# EXERCISE
When the word "computer" shows up in a line of the data below, copy that whole line.
-- -- --
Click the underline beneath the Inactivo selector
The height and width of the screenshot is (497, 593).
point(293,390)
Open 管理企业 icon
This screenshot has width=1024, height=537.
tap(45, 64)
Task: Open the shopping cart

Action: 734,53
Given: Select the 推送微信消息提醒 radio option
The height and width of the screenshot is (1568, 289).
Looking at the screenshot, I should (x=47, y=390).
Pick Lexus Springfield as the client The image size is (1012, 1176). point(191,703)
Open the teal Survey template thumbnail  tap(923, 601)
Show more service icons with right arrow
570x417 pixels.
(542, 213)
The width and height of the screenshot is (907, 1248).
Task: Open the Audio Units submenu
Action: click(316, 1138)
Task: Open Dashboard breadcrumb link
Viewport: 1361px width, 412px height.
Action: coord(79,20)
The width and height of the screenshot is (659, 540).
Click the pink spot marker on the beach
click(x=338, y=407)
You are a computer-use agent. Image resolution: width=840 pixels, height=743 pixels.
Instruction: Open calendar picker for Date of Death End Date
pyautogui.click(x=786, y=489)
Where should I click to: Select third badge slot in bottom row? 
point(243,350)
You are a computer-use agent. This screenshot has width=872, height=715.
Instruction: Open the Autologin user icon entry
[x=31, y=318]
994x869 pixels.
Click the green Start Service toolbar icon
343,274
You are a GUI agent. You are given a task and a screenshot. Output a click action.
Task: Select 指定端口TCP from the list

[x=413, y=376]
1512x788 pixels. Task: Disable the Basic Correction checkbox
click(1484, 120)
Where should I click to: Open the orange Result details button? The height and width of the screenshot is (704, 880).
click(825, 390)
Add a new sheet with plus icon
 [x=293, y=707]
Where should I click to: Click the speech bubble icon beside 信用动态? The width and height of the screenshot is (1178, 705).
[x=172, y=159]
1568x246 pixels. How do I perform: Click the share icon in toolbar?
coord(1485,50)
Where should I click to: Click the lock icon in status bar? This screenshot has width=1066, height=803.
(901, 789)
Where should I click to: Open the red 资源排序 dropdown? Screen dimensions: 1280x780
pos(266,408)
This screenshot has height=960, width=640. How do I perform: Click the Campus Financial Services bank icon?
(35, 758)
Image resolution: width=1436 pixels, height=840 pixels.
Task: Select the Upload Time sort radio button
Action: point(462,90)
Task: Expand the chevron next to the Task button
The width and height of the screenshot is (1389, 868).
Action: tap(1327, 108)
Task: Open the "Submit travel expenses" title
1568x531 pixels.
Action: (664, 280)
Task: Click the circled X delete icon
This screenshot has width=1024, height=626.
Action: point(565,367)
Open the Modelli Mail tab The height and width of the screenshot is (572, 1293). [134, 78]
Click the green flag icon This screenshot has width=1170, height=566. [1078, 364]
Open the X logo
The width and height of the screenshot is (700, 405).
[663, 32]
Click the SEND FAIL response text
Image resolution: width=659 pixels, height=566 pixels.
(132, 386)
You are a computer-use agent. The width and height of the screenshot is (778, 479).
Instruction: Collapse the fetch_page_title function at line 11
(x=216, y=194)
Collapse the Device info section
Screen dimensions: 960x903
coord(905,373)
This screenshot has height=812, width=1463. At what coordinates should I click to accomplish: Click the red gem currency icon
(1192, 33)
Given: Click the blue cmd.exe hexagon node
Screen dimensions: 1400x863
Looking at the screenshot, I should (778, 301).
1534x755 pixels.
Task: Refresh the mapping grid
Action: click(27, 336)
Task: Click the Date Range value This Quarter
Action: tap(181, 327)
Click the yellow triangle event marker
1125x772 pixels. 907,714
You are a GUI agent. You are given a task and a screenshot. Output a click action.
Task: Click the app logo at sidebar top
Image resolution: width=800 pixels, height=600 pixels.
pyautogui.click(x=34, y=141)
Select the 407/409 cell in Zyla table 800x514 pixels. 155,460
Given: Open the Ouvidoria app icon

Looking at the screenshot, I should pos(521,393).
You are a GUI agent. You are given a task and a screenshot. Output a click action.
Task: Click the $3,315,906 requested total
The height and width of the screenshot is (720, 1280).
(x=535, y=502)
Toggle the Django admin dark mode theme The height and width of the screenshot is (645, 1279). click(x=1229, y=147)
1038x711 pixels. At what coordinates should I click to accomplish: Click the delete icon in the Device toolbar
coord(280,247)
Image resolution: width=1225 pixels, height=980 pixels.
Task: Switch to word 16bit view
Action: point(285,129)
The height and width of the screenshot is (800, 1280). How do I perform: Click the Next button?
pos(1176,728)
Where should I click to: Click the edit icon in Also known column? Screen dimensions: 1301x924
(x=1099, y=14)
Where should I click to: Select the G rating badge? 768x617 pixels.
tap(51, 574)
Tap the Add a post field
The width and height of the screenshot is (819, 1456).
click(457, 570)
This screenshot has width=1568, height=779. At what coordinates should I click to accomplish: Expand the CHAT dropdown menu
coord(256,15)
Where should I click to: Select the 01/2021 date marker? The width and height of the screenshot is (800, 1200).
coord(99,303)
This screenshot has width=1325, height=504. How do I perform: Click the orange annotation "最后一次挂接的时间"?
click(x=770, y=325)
-- -- --
# ANSWER TO THIS PROBLEM
You are a computer-use agent. Image resolution: width=840 pixels, height=743 pixels.
You are a computer-use agent. This screenshot has width=872, height=715.
You are a computer-use agent. The width and height of the screenshot is (778, 479).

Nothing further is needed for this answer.